AN IMPRESSIVE SCENE.

It was really an impressive scene that greets the spectator as he enters the arena at the southern end of Convention hall. Far at the other end of the hall he sees, in a delightful perceptive, a fairy grotto rising in tiers seemingly to the roof. That beautiful feature is the Japanese tea garden, one of the most effective pictures in the whole show so far as decorativeness is concerned. Above the spectator's head he hears the inspiring music of the Berry Military band.

By the time the spectator has taken in the general effect, he is ready for details. As he threads his way amid this orderly maze of about 175 cars of forty different makes, he realizes to some degree at least the extent of the automobile industry, the reason for the firm grip which the "buzz wagons" has on the pocketbooks of the people of the United States -- and why Kansas City sold something like $10,000,000 worth of automobiles last year.

The green hedge divides the central space of the arena into two sections, taken up with the exhibits of six local agencies. A wide walk runs entirely around this central space and between this walk and the arena boxes are other spaces filled with immense varied and complete exhibits, beginning with the Studebaker lines at the right, next to the arena entrance and ending with the big Ford display on the left, after the circuit of the hall has been completed, during which the exhaustive displays of Maxwells, Marmons, Reos, Detroit electrics, Hupmobiles, Regals, Mitchells, Stoddard-Daytons and other lines carried by the McGee-Huckell Company have been included.

IN THE ARCADE.

While the interior decorations this year are more cleverly done than ever before, the other parts of the hall have not been overlooked. As there are automobiles, touring cars, runabouts, electrics, and trucks on every inch of available floor space, pretty decorations have to go with them.
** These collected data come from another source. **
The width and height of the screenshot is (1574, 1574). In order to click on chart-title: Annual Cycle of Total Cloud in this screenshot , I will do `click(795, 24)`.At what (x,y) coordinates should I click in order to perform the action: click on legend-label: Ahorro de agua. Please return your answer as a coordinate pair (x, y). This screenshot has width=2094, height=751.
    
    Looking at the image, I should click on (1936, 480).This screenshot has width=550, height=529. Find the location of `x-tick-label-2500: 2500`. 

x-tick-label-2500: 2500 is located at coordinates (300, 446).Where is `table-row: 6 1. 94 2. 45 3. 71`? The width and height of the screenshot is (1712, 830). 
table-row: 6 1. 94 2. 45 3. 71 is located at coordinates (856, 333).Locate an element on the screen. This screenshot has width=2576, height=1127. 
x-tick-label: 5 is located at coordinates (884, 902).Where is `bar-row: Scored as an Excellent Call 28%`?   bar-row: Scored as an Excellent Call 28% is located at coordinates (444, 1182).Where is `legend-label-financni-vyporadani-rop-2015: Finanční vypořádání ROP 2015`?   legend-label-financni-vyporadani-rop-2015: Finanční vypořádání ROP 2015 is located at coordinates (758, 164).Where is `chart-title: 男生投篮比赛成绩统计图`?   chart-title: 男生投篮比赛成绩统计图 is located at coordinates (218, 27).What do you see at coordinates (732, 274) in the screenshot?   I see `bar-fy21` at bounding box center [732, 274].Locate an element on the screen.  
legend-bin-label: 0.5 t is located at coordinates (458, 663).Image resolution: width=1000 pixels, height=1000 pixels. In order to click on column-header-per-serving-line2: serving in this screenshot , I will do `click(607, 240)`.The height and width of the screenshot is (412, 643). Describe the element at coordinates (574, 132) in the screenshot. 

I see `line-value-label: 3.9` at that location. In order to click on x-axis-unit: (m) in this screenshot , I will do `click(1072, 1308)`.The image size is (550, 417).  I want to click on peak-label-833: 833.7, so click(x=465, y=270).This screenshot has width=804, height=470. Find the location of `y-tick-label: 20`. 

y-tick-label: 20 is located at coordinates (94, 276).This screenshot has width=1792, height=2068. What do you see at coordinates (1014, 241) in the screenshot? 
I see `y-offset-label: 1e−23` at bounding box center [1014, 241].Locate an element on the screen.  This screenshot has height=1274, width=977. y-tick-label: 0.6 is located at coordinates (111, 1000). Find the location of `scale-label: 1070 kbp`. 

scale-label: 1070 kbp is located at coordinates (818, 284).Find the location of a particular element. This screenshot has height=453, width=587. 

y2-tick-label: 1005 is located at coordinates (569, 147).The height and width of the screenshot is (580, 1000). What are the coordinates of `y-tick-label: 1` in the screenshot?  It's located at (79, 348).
The entire arcade is crowded with displays and some of the best exhibits of the entire show have been placed here, for the arena floor is by no means all there is to Convention hall for exhibition purposes. The big Columbus-Firestone, Standard Six and Hupmobile exhibits are in this section of the building. Every nook and cranny of the balcony is taken up with accessories exhibits and it will require more than one visit to exhaust the treasures of this big carnival of automobiles.